A minha avó, na velhice, queixava-se constante de “fraqueza dos nervos”, por isso estava sempre às volta com os seus remédios para os nervos. Um deles, da farmácia popular, era o BIOTÔNICO FONTOURA. Aquele nome soava forte entre os netos.  A gente, moleque, acabou por descobrir que o BIOTÔNICO da minha avó  tinha uma composição alcoólica (um gostinho de cachaça) e, por isso a gente, volta e meia...  no maior furto da paróquia estava ia ponta de pé e “desinterava” o Biotônico de Dona Inez. E se ele soubesse? E se o meu pai soubesse? Aí... a taca tinha serviço!
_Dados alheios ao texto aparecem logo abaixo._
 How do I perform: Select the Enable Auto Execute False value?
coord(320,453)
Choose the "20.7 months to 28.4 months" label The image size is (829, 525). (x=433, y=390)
Não se porque cargas d’água, na prateleira da minha avó o BIOTÔNICO deu lugar ao “TUTANGIR – Tutano de boi”. Um nome que soava forte! Um pelo outro era o mesmo sabor, o mesmo gostinho de bebida alcoólica. Aí... quando não tinha ninguém em casa, a gente ia ponta de pé (ponta de pé) e... dava uma “gorpada”. E ainda dizia um para o outro:  “tô bêbo, tô bêbo”. E, na simulação, ainda saía cambaleando. E se a minha avó soubesse? E seu o meu pai soubesse? A taca tinha serviço... Vejo agora o quanto o tempo torce e retorce a gente.